A volta ao ovo e à galinha

Por Iago Ramon Möller

Clarice Lispector, excelente escritora do brasil

Em fevereiro de 1977, Clarice Lispector concedeu à TV Cultura uma entrevista que eternizaria seu semblante blasé no imaginário brasileiro (ainda que as novas gerações talvez a liguem mais aos breves excertos espraidos redes sociais afora, tendência da qual Caio Fernando Abreu e Charles Bukowski também foram vítimas em determinadas épocas). 

Durante a conversa, Júlio Lerner questiona à Clarice se ela se considera uma escritora popular. A autora responde: “Não. Me chamam até de hermética, como eu posso ser popular? [...] Eu me compreendo, de modo que não sou hermética para mim… Bom, tem um conto meu que eu não compreendo muito bem. [...] O ovo e a galinha”. Logo depois, revela que esse é também um de seus “filhos” favoritos, que é um mistério para ela.

O ovo e a galinha, agora publicado também na coletânea Todos os contos (Rocco, 2016, 656 p.), não é um mistério apenas para Clarice. Uma busca na plataforma Google Acadêmico revela aproximadamente 1.530 resultados para o título e o nome da autora. Nessa pesquisa, é possível encontrar debates sobre o estilo, o processo criativo e as questões filosóficas de Clarice. 

Mas se existe esse desejo de superar a barreira hermética de O ovo e a galinha, de onde ele vem? “Quem se aprofunda num ovo, quem vê mais do que a superfície do ovo, está querendo outra coisa: está com fome”. Refletir sobre a natureza do ovo é o caminho, na narrativa, para refletir sobre a natureza de todas as coisas, sobre a relação humana de tudo que cerca a existência. A própria Clarice nos provoca nesse sentido: “Entender é a prova do erro”. E nada é mais humano que isto: a insistência em nos superarmos, em voltarmos sempre aos mesmos temas. A literatura é também isso: tratamentos infindáveis aos mesmos temas na medida em que nos recusamos a esgotá-los. Nesse sentido, em Notas sobre o “O ovo e a galinha”, Mateus Toledo Gonçalves argumenta que “essa repetição extenuante [do substantivo ovo] parece indicar um significado inesgotável, que não encontra termo nunca. O recurso à repetição parece sugerir que a realidade buscada é infindável” (p. 74).

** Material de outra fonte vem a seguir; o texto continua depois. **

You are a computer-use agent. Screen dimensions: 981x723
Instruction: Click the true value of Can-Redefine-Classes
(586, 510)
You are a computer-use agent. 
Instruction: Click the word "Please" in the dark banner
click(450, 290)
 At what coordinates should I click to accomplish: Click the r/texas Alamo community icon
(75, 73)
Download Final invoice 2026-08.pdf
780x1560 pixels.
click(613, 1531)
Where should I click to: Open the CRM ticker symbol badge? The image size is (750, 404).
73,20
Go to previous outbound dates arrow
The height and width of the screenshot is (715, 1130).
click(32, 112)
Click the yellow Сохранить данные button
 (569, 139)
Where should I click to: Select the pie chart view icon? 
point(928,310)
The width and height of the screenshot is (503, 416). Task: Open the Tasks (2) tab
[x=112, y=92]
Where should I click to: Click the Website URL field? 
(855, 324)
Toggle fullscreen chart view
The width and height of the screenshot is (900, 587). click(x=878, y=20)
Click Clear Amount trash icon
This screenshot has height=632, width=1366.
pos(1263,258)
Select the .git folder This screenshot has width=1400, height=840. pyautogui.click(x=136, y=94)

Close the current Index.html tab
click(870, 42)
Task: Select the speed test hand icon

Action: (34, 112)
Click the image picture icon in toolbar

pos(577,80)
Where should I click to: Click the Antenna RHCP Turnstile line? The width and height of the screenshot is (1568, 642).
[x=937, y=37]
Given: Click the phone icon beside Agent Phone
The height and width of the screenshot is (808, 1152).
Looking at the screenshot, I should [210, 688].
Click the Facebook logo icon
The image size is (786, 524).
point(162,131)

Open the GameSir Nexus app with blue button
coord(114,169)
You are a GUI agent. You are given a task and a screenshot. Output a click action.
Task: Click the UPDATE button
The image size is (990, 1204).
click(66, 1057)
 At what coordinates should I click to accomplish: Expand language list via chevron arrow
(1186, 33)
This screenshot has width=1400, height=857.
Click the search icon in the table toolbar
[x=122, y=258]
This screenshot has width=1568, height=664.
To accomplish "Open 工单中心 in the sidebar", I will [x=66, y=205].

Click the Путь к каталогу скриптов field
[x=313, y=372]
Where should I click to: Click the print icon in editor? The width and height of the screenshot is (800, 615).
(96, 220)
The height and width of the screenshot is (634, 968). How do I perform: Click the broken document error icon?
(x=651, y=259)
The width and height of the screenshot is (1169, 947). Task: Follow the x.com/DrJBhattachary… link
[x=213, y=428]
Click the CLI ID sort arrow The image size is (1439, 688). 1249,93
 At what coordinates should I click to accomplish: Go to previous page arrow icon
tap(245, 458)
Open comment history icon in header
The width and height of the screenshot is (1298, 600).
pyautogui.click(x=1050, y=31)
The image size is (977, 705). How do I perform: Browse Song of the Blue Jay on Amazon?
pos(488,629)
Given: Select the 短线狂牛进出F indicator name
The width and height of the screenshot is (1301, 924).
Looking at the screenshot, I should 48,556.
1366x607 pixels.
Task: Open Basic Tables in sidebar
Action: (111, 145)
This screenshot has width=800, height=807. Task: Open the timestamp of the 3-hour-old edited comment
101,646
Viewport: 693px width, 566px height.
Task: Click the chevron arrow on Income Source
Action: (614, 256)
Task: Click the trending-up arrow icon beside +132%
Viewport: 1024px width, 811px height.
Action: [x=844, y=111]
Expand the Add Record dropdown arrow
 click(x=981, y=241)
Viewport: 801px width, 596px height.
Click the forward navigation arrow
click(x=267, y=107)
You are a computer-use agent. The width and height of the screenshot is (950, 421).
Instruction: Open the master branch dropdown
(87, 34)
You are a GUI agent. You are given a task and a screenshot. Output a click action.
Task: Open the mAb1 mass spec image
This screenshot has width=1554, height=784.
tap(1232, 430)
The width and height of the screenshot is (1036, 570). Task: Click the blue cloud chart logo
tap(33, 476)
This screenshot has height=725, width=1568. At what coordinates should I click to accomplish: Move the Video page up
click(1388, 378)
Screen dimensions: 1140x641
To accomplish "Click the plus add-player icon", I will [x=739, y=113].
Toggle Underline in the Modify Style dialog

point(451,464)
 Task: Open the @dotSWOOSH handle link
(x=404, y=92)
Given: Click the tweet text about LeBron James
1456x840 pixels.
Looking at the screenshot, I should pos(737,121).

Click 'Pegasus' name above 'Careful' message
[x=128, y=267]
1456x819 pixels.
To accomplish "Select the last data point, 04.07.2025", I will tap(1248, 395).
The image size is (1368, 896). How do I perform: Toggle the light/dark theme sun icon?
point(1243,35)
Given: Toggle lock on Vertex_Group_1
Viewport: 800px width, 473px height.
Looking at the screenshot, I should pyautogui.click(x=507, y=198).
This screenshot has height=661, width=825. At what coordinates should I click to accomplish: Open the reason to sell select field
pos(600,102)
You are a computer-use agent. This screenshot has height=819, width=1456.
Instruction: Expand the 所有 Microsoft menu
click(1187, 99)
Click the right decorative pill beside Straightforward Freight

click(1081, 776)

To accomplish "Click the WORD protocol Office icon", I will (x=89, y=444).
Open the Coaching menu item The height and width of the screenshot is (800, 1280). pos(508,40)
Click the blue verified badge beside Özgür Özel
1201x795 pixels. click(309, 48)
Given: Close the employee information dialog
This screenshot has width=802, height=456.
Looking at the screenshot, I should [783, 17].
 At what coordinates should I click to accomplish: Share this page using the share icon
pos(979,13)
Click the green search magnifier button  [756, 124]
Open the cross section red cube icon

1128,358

Em Para ser escritor, Charles Kiefer argumenta que “Luigi Pirandello, o autor de Seis personagens em busca de um autor, dedicou-se a vida inteira a pesquisar os principais temas da literatura ocidental ao longo de 2.500 anos. Encontrou cinco” (p. 89). Nada é mais cliché (para seguirmos com os adjetivos franceses) do que questionar a natureza da realidade. Somente um louco, porém, diria que O ovo e a galinha não entrega um tratamento original do tema. 

Um conto… Mas é mesmo um conto? É também um desafio às fronteiras entre o conto, a crônica e o ensaio. Quem é o protagonista? Quem narra? Onde está a trama? É, sobretudo, Literatura - mas suas linhas são marcadas tanto pela linguagem poética quanto pela filosofia.

Difícil iniciar uma reflexão sobre um conto que abre, encerra e reabre suas próprias perguntas o tempo inteiro. O ovo e a galinha é uma serpente que devora a própria cauda. Como explica Mateus Toledo Gonçalves, “O motivo recorrente de um “ovo” que parece estar sempre além de nosso alcance, essa procura infeliz que se reinicia a cada nova frase, aproxima o conto de Clarice ao fardo de Tântalo, condenado pelos deuses a ver eternamente água e alimentos fugirem de suas mãos” (p. 71).

Na entrevista à TV Cultura, Clarice defende que basta um choque inesperado para que a criança, que tem a fantasia solta, se torne um adulto triste e solitário. Talvez “quem veio primeiro?” seja a primeira questão de cunho filosófico que muitas crianças perguntam umas às outras, sempre em tom de brincadeira, com um sorriso no rosto. Mas a maturidade dá um tom tragicômico à pergunta. Não por acaso, ao mesmo tempo em que o conto faz rir enquanto flerta com o nonsense, dói em cada um onde precisa doer. O ovo e a galinha realiza esse feito porque universaliza a questão, possibilitando que ela alcance o trabalho, a felicidade, as relações… E o que mais permitirem as lacunas do texto.

A questão fundamental do conto, por fim, se faz presente também na entrevista. Em determinado momento, Clarice afirma que escreve sem esperança de que suas palavras alterarão a ordem das coisas. Júlio Lerner provoca: “Então por que continuar escrevendo, Clarice?”. Enquanto acende um cigarro, ela responde: “E eu lá sei? Porque, no fundo, a gente não está querendo alterar as coisas. A gente está querendo desabrochar de um modo ou de outro”.